The rate of Salmonella detection can differ significantly by the animal specimen, habitat, type of sample, and, finally, the methodology used [18,25,37]. The additional step in the standardized methodology applied in this study led to an approximately 21% increase in the Salmonella serovar detection rate and allowed to identify multiple Salmonella serovars in 38% of samples. A possible explanation is various selectivity of the RSA and MRSV media in relation to different serovars [38]. Different numbers of colony-forming units and competition between multiple Salmonella strains present in the same mixture may influence the detection of only selected serovars [38]. Confirmation of more than one suspected colony from selective media, especially with visible differences in morphology, can significantly improve the assessment of the real serovar prevalence in reptile samples. The results suggest that if a sample is contaminated by more than one Salmonella serovar, some of them might be missed in the standard approach. Therefore, dedicated protocols and special attention for Salmonella detection in reptiles should be recommended.
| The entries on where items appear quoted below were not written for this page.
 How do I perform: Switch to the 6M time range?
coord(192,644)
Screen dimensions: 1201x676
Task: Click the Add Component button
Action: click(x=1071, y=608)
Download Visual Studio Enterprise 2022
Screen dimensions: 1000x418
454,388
In contrast to the results obtained by Goupil et al., indicating periodic shedding of Salmonella in snake feces, our research showed that the majority of the animals tested excreted the pathogen constantly [33]. This may be associated with the mostly bad health condition of the reptiles and the high level of stress occurring in animals submitted to the reptile shelter. Simultaneously, in most cases, one serovar was dominant and was found several times during the research interval, which has also been observed in other studies [33]. The obtained results suggest that Salmonella serovar diversity can be very high in an individual, but only multiple testing of the animal presents the possibility to prove this.

Overall, the antimicrobial resistance of the Salmonella found in reptiles remained low compared to food-producing animals [39]. Single multidrug-resistant isolates were found in different reptile species, with S. Kentucky being found most often [7]. A possible reason for the increasing antimicrobial resistance in reptile isolates may be the overuse of such drugs during treatment, or feeding with rodents or meat contaminated with MDR Salmonella isolates [40]. Therefore, carnivore reptiles should be taken into account as a possible vector of infection with multidrug-resistant Salmonella.

5. Conclusions

The study demonstrates the important role of reptiles as a reservoir for Salmonella, representing a variety of serovars, susceptible or multidrug resistant, being a potential hazard to humans. The obtained results justify the need for the education of reptile owners and monitoring of the occurrence of Salmonella in their pets. Every potential owner should be advised on the risk of Salmonella infection. If an event of diarrheal or bacteremic disease occurs in the family or other persons in contact with the animal, the doctor should be informed about this potential source of infection. This also applies to reporting attendance at reptile exhibitions. On the other hand, attention should be paid to proper decontamination of the environment and equipment following such events. Introduction of dedicated disinfection procedures would limit the risk of not only RAS but also other zoonotic bacteria often found in reptiles. Considering the diversity of Salmonella as well as the impressive biodiversity, behavior, and habitat of reptiles, they will always be an intriguing object of fundamental studies.